## What you are asked to do
Rewrite the entries between the lines holding "Open a new browser" and "[x=33, y=89]", inclusive, putting "bar" in place of "candlestick" and leaving everything else unchanged. Give only those lines.

————

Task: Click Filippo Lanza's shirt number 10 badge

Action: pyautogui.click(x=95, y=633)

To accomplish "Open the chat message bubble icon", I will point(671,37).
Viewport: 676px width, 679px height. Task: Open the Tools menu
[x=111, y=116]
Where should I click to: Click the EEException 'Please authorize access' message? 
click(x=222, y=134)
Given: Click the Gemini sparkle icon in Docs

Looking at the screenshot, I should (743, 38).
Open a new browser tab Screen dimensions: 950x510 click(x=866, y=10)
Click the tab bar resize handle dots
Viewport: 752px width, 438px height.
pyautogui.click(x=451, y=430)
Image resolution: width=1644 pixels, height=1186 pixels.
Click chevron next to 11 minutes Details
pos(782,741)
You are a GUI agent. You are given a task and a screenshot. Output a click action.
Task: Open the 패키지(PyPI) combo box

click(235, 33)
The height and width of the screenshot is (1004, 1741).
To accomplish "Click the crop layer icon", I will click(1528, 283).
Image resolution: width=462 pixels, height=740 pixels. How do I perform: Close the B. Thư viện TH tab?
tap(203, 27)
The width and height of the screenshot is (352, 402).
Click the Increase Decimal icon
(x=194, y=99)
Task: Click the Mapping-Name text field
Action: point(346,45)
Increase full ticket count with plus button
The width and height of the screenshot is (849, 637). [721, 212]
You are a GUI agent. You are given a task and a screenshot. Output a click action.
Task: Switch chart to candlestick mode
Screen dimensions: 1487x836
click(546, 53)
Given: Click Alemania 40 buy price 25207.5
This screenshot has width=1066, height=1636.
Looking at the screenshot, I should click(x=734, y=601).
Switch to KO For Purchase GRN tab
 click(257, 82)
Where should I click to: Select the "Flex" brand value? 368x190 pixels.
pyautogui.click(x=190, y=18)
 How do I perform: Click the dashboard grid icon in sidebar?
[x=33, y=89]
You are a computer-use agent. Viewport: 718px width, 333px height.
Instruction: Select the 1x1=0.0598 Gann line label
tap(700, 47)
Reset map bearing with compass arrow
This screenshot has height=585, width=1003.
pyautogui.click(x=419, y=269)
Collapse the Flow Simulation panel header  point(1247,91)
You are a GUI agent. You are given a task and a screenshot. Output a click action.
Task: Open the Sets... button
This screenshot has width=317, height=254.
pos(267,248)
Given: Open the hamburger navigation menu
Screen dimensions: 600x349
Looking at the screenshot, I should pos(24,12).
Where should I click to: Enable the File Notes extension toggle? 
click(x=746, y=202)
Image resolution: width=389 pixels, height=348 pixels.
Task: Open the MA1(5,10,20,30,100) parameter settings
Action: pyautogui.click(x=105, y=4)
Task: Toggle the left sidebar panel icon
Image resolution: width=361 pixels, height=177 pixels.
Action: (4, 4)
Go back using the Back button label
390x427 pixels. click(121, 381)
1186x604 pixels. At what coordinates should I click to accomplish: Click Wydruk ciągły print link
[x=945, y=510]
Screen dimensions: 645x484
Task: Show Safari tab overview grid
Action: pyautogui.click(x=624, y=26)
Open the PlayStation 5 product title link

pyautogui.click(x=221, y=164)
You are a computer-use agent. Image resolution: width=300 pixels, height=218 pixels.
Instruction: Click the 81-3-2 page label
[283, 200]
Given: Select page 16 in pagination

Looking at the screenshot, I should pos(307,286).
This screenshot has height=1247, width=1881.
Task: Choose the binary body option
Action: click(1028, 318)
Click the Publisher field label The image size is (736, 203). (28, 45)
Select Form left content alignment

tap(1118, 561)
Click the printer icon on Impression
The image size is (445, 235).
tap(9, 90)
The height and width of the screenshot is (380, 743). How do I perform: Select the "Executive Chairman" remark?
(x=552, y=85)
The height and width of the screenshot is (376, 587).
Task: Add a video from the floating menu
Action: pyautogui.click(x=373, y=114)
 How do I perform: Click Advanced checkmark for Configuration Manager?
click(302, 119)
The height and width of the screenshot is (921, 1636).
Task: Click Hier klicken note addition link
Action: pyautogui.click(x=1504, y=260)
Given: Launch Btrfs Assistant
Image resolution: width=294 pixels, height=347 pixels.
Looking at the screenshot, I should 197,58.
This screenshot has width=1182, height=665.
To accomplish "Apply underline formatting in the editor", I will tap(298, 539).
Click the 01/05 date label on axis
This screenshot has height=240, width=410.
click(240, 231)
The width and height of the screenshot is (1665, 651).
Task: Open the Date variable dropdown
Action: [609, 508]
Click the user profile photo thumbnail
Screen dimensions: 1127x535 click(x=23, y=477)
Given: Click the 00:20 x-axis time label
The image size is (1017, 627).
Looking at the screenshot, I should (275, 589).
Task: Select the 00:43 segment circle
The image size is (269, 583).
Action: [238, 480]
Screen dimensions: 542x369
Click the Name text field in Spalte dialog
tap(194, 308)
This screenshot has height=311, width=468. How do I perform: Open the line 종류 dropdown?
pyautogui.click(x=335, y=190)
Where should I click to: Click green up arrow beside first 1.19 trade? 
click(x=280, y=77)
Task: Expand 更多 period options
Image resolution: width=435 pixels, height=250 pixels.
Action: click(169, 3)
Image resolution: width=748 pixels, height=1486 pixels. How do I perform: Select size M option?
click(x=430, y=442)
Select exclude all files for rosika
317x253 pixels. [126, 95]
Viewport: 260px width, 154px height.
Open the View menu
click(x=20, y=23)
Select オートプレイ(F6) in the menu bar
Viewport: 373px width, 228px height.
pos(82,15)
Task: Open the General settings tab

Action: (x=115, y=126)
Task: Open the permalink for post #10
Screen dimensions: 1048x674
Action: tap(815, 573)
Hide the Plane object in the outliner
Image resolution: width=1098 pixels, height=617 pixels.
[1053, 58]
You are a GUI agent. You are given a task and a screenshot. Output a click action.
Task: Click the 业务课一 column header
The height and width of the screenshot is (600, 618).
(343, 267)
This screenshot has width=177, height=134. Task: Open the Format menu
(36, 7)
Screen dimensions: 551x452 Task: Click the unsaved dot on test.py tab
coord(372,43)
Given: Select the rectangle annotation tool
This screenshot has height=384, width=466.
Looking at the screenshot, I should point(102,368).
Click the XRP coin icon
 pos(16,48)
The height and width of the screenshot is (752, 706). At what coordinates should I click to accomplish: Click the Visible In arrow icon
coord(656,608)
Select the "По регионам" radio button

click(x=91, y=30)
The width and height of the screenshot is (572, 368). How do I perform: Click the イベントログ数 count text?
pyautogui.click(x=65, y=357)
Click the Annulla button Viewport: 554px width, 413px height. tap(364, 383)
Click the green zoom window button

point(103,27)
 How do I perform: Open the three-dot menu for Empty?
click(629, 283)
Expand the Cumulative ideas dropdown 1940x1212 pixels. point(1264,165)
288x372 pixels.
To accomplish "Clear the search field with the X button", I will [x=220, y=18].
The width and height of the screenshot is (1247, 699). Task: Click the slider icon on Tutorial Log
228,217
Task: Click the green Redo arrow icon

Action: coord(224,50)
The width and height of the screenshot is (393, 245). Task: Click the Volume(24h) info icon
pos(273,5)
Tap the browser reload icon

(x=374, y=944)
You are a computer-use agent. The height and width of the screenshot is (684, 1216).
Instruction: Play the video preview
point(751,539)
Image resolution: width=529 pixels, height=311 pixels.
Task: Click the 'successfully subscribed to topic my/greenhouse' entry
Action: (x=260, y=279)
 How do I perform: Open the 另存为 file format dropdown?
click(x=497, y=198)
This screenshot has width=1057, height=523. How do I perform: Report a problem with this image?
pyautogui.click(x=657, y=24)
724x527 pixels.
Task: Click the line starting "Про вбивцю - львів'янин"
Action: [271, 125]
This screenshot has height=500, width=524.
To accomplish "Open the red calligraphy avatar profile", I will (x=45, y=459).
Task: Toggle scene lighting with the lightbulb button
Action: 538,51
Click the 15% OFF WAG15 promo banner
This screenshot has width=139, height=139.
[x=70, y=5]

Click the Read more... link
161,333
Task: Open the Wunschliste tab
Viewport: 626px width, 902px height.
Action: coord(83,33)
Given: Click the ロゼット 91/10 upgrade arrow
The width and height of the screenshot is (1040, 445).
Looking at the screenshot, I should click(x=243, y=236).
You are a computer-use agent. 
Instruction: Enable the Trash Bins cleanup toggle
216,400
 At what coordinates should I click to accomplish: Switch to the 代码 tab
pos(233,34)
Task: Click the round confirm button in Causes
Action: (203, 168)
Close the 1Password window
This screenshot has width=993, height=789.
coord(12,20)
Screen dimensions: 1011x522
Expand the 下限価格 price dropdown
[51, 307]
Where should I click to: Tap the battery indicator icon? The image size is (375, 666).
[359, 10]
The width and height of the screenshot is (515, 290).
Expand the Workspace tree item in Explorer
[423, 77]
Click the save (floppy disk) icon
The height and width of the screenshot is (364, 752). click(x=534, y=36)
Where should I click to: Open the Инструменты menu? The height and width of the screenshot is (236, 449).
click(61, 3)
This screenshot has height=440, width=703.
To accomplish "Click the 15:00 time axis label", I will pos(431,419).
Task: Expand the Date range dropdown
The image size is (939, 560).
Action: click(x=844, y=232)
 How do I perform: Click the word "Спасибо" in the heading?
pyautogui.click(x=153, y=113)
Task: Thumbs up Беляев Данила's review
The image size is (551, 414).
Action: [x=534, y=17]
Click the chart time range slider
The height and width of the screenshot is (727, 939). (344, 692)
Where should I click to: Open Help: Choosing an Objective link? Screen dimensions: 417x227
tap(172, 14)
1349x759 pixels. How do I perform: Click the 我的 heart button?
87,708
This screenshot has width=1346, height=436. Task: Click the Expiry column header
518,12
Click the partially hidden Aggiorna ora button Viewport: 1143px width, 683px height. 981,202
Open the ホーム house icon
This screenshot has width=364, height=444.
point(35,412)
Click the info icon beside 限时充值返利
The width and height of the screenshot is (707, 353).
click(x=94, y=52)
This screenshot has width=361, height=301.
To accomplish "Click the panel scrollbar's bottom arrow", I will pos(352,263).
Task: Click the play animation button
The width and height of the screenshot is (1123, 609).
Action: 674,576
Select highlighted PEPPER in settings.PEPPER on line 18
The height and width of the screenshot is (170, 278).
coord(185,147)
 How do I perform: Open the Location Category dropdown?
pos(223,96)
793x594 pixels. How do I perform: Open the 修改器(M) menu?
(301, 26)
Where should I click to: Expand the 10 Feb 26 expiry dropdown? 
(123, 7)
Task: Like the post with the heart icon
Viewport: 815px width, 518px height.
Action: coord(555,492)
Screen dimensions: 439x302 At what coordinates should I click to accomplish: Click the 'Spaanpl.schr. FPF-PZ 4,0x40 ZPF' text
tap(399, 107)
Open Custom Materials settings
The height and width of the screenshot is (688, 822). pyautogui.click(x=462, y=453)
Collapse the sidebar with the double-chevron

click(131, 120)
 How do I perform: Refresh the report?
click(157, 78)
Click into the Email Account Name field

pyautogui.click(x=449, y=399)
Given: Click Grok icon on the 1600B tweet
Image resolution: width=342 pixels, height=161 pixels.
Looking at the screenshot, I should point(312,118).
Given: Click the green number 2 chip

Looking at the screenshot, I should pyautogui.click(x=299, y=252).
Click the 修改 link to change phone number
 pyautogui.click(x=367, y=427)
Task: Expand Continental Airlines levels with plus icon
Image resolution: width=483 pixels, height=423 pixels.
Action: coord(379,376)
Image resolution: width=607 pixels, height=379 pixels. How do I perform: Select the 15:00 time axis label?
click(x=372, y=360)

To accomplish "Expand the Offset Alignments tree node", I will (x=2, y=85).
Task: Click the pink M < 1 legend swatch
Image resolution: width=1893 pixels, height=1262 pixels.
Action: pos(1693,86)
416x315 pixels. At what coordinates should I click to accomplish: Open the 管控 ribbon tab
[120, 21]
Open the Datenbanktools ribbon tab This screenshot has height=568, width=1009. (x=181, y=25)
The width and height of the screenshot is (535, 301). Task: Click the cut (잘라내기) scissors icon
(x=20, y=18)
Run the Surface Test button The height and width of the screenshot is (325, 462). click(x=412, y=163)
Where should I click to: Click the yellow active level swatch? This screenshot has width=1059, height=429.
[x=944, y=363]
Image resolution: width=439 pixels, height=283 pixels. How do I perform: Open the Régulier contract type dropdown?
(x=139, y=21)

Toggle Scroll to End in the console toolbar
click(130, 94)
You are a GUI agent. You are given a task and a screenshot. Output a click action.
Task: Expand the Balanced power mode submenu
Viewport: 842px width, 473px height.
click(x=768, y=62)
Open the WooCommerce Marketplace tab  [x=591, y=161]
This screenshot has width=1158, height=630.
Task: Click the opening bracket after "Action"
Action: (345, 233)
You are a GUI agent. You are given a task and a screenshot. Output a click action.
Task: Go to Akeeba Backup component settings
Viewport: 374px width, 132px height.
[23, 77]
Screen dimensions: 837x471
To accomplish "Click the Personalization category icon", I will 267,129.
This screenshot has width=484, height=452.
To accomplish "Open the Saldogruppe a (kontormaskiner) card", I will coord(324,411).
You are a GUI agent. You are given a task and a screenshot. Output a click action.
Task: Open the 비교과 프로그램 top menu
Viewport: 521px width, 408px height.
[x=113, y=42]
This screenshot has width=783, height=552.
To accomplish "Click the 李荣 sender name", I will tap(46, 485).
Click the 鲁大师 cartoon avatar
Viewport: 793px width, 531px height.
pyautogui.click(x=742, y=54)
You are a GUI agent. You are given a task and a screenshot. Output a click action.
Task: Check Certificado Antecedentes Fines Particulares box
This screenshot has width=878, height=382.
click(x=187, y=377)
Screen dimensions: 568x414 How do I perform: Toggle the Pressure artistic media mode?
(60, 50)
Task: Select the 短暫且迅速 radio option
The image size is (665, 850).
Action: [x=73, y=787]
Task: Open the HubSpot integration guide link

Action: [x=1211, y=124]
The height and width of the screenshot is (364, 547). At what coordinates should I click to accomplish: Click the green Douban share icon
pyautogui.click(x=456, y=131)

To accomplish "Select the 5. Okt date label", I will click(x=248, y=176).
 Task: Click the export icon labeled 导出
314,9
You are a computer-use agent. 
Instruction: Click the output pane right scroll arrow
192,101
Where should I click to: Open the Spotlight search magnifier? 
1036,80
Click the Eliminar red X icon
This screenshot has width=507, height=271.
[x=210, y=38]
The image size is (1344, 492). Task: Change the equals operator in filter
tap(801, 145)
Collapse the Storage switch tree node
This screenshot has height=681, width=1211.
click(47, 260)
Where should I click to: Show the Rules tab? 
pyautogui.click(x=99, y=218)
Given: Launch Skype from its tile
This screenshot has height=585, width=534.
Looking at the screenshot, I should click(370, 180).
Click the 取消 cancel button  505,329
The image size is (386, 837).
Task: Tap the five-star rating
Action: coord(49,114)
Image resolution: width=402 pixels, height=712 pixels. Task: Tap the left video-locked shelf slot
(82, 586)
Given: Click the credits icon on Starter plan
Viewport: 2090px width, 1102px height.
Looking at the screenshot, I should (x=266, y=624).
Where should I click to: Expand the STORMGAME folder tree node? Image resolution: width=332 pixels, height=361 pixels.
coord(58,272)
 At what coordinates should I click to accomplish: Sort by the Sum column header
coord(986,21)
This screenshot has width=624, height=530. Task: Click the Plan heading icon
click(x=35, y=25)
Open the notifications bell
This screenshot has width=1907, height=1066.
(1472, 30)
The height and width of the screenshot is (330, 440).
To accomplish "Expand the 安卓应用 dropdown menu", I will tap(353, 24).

————

## Solved problem
Open a new browser tab Screen dimensions: 950x510 click(x=866, y=10)
Click the tab bar resize handle dots
Viewport: 752px width, 438px height.
pyautogui.click(x=451, y=430)
Image resolution: width=1644 pixels, height=1186 pixels.
Click chevron next to 11 minutes Details
pos(782,741)
You are a GUI agent. You are given a task and a screenshot. Output a click action.
Task: Open the 패키지(PyPI) combo box

click(235, 33)
The height and width of the screenshot is (1004, 1741).
To accomplish "Click the crop layer icon", I will click(1528, 283).
Image resolution: width=462 pixels, height=740 pixels. How do I perform: Close the B. Thư viện TH tab?
tap(203, 27)
The width and height of the screenshot is (352, 402).
Click the Increase Decimal icon
(x=194, y=99)
Task: Click the Mapping-Name text field
Action: point(346,45)
Increase full ticket count with plus button
The width and height of the screenshot is (849, 637). [721, 212]
You are a GUI agent. You are given a task and a screenshot. Output a click action.
Task: Switch chart to bar mode
Screen dimensions: 1487x836
click(546, 53)
Given: Click Alemania 40 buy price 25207.5
This screenshot has width=1066, height=1636.
Looking at the screenshot, I should click(x=734, y=601).
Switch to KO For Purchase GRN tab
 click(257, 82)
Where should I click to: Select the "Flex" brand value? 368x190 pixels.
pyautogui.click(x=190, y=18)
 How do I perform: Click the dashboard grid icon in sidebar?
[x=33, y=89]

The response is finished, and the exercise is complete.